Lambert presented this event within the context of a beautiful, silent and undisturbed landscape – in dramatic and ironic contrast with the brutal reality of war. The sky, the purple-misted distant hills, can be seen as Lambert described them to Amy on 6 March 1919, to sit ‘stern, unmoved, callous of the human’ (ML MSS 97/4, item 1, p.75). A reviewer for the Sydney Morning Herald noted on 11 September 1924 that the ‘cold, bleak, mountains seem to point to the moral of “how vain a thing is man”.’ Lambert was conscious of the irony of war taking place in a scene of beauty, and how it emphasised the violence of the human action by locating it within this setting. He commented to Amy on 17 February 1919 that ‘evidence grins coldly at us noncombatants, and I feel thankful that I have been trained … to stop my emotions at the border line. From the point of view of the Artist Historian the Nek is a wonderful setting for the tragedy’ (ML MSS 97/4, item 1, pp.25–7). The lyrical landscape, however, can also be viewed as offering hope: through nature’s eternal cycle it will continue to grow, to regenerate and will eventually cover up the scars left by the war disease that took place on it.
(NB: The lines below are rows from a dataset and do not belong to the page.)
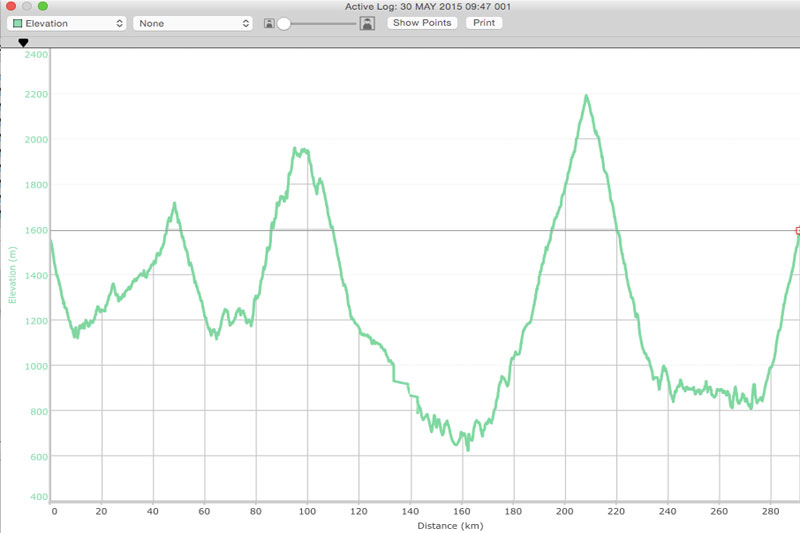Click the highest elevation peak near 2200 m
Image resolution: width=800 pixels, height=533 pixels.
click(x=586, y=97)
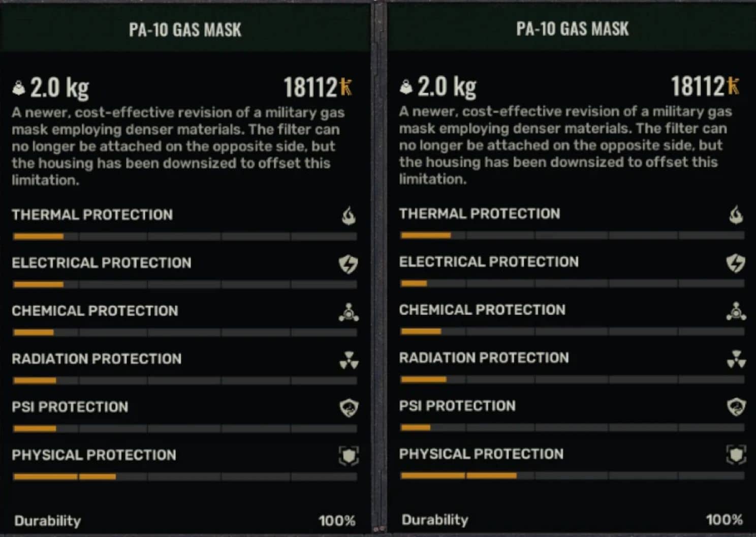This screenshot has width=756, height=537.
Task: Click the thermal protection flame icon in right panel
Action: [736, 215]
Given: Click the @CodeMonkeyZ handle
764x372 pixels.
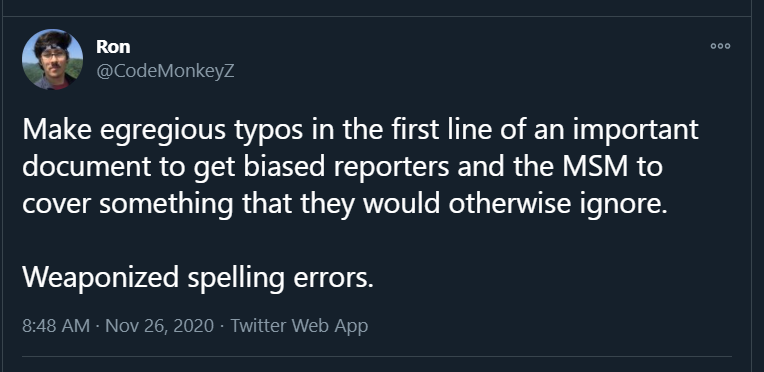Looking at the screenshot, I should (x=165, y=71).

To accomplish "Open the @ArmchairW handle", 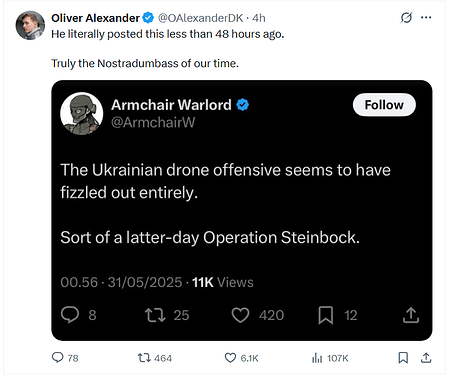I will pyautogui.click(x=153, y=123).
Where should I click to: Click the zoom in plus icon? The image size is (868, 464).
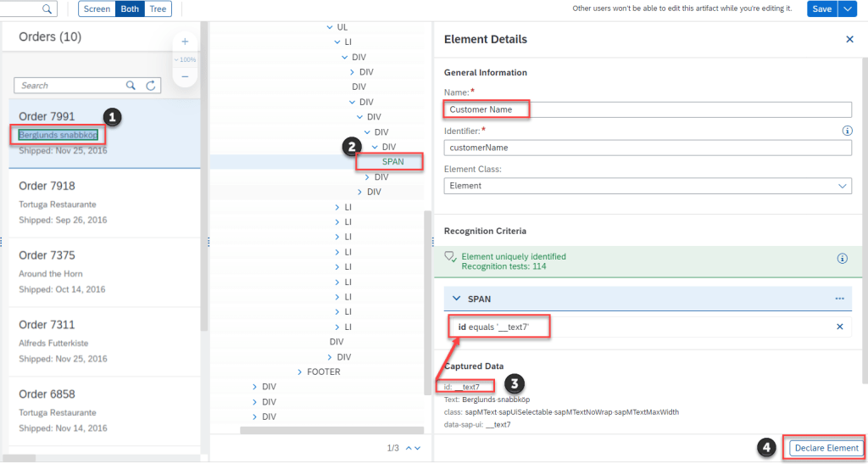pyautogui.click(x=185, y=42)
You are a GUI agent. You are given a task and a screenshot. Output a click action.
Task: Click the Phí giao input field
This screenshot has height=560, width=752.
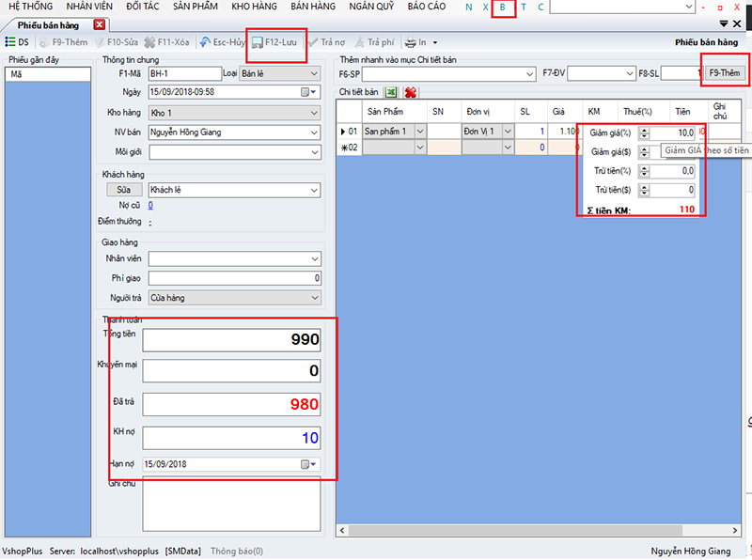[234, 278]
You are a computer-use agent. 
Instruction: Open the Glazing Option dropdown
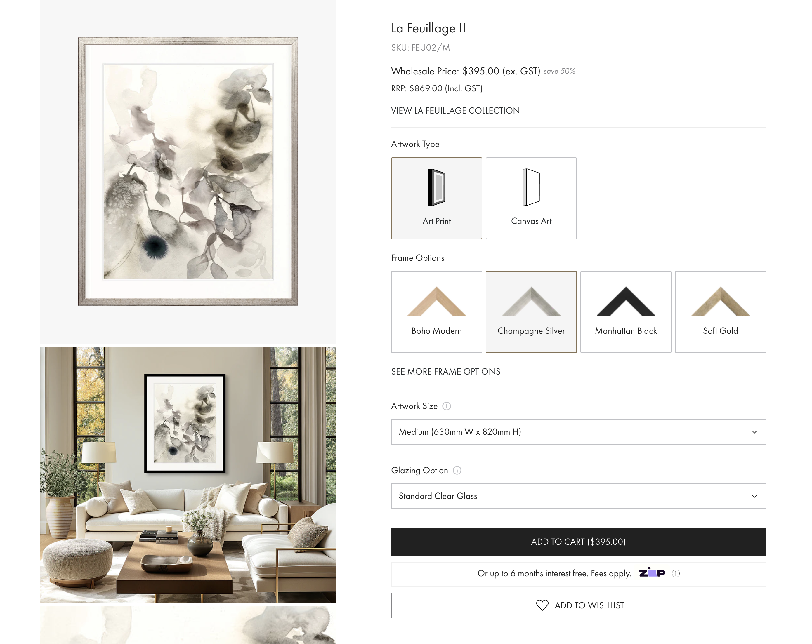tap(578, 496)
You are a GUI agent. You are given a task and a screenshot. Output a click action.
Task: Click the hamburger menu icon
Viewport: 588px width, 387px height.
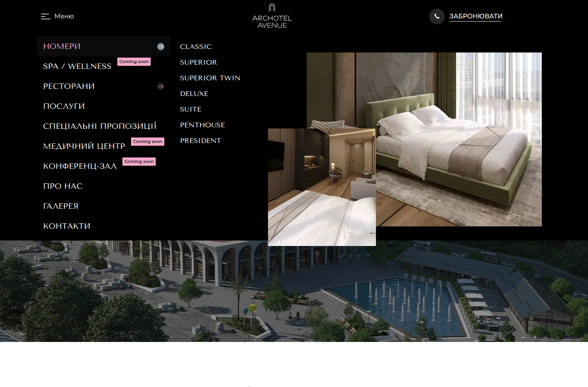pyautogui.click(x=45, y=16)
During his tour of duty in 1919 with C.E.W. Bean on his fact-finding mission to Gallipoli, Lambert went over the ground where the charge at the Nek had taken place, at the time of day that it had occurred, and made sketches of the terrain. He noted the bones that littered the ground, and the cruel presence of death, and in his letter home on 16 February 1919 he observed to Amy that ‘the gruesome is … scattered all over the battlefield’ (ML MSS 97/4, item 1, p.17). Bean provided him with an account of the action, and discussed with him how a man might fall if hit on one side and spin around. In his London studio in 1920 Lambert made pencil sketches of models dressed in uniform, posing as if taking part in the action, and a pencil design of the composition. He seems not to have returned to the subject until late 1923, when he was settled in a spacious studio in a military hospital at Randwick, Sydney. There he worked from an oil sketch of the terrain made at Gallipoli, and from the pencil sketches made in London.

In depicting battle scenes Lambert used particular historic events to make generalised images, the tragedy and horror of war. He described this painting as the most dramatic of his war commissions, reporting to the Melbourne Herald on 18 March 1921, before he recommenced working on it, that he was finding it ‘the most elaborate and difficult’. The Sydney Morning Herald ’s critic noted on 11 September 1924 the way Lambert avoided the ‘spectacular element of war’ and revealed its ‘grim reality’, observing that the painting ‘strikes a chill to the  heart’. Table Talk ’s reviewer commented  on 13 September 1924 that it showed war ‘stripped of all its glamor’, and the Sydney Guardian ’s commentator remarked a few years later, on 26 November 1930, that it was ‘one of the most graphic close-ups of war ever painted’. In his account of the Gallipoli expedition, Gallipoli mission (1948) Bean observed that in this painting Lambert created ‘a rather terrible work and meant to be so’. It is an image which epitomised Lambert’s personal attitude to war as a ghastly debacle that ‘wrecked one’s faith in human reasonableness and laughed hideously at love and culture’ (ML MSS 97/3, pp.179–80).

The painting was commissioned by the Australian government through the Australian High Commission in London in 1919, for £500, as part of the official war art scheme.